Source data
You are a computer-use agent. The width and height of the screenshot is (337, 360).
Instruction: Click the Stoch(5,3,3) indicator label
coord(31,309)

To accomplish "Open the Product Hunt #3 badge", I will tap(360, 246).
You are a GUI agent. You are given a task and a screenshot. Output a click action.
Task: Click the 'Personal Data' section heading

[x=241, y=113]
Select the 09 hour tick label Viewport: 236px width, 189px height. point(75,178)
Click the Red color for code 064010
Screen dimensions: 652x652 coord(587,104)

--

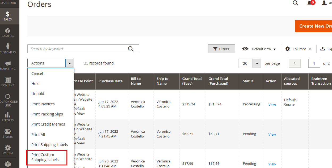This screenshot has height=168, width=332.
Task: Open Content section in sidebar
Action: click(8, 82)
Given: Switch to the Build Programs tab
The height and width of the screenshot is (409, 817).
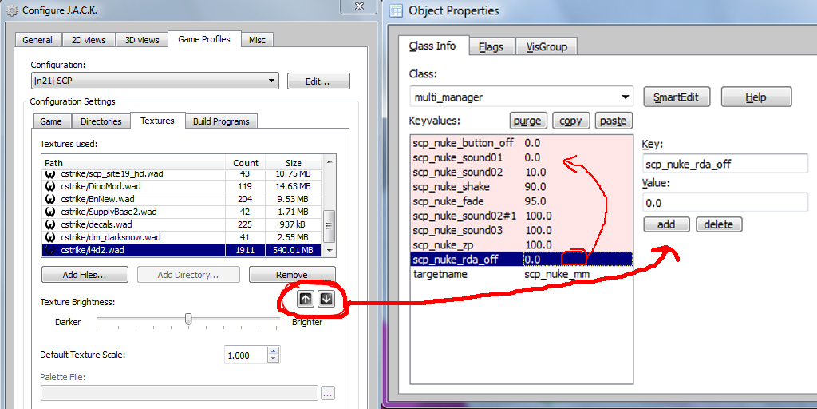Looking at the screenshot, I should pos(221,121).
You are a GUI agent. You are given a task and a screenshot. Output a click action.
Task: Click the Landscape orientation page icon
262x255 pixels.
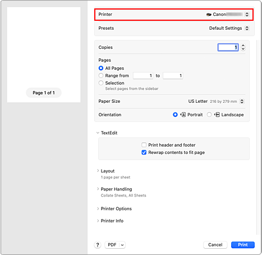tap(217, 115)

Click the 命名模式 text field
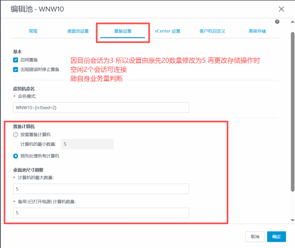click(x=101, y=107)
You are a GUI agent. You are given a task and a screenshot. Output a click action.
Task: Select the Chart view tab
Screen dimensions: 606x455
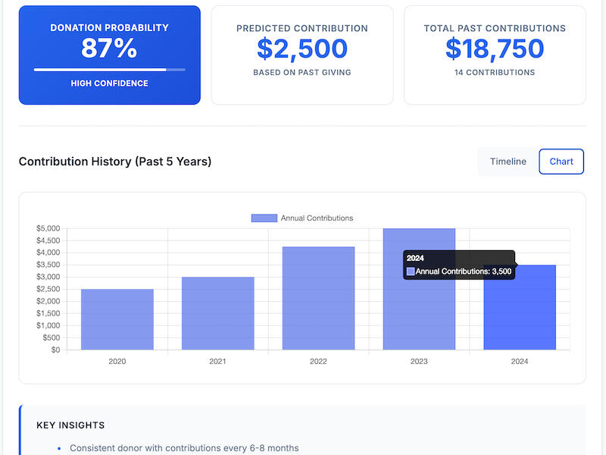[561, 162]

Exercise requirements
From the records above, pull every line that has the string "Select" and copy it.

Exercise solution
Select the 09 hour tick label Viewport: 236px width, 189px height. point(75,178)
Task: Select the Chart view tab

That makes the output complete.